Of course there's a fourth possibility, which is just living with the debt. Most of the people who ridiculed my worries seemed to have that one in mind. But the world and economic reality will not let us do that. After all if they would, we wouldn't need taxes at all. We could borrow the entire cost of running the federal government and--what the heck--add a few extras. So at some point, the borrowing has to stop. If you'd asked a few years ago, even most liberal economists would have agreed that a one-year deficit of a trillion dollars (somewhat less than our deficit will be this year) must be very close to that point.

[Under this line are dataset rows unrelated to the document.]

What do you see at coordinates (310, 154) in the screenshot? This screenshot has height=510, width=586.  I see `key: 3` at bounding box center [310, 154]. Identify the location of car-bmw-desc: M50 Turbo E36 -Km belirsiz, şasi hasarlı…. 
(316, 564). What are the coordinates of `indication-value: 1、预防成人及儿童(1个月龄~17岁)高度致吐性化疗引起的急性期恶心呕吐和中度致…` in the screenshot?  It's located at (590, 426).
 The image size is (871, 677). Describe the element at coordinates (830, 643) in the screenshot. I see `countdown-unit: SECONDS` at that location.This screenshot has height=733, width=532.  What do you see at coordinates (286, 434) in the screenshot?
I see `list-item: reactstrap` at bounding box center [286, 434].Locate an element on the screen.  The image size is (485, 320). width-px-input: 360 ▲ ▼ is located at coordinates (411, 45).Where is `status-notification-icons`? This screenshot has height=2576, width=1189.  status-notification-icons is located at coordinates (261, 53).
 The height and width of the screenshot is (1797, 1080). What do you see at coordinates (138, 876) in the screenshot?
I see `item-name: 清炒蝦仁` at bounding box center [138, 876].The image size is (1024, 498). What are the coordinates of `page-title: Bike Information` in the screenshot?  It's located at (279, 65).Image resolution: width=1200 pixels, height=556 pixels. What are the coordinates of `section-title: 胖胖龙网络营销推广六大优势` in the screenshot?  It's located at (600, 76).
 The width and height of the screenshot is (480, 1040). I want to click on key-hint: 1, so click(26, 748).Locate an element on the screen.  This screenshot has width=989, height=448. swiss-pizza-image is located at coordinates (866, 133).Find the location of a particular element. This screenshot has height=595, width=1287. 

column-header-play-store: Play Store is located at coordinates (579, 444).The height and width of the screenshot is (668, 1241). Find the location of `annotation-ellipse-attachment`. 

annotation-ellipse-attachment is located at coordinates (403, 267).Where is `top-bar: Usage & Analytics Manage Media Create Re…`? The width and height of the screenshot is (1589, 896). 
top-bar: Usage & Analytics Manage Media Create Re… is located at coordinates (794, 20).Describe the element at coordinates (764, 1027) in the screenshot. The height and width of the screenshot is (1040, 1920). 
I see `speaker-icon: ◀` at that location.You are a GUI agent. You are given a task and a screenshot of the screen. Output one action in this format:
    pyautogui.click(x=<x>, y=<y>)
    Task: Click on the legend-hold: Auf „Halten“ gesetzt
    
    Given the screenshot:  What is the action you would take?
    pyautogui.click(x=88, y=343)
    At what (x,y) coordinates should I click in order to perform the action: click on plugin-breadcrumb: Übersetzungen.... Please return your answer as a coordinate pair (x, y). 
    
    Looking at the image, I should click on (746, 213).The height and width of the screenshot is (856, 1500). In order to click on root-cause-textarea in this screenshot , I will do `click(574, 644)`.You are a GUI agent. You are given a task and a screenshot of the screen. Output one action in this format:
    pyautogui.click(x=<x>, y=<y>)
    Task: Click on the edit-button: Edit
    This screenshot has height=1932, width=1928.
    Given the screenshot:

All of which is to say that yesterday's New York Times carried a page-one article, "Financial Uncertainty Restores Glitter to Old Refuge, Gold," which goes through roughly the same reasoning that I did, and notes that folks from Glenn Beck to George Soros are getting into gold. (I don't care why Glenn Beck is doing it, but I would have liked a bit more about Soros's thinking.) None of this proves that I'm right, of course--and I deeply hope that I'm wrong. But I think it shows that I'm not obviously wrong, as suggested by Paul Krugman, Brad DeLong and other liberal economists I usually agree with.

And if you're wondering whether I'm acting on my own advice, the answer is no. As I explained in the original article, I lack the courage of my convictions. Do as I say, not as I do.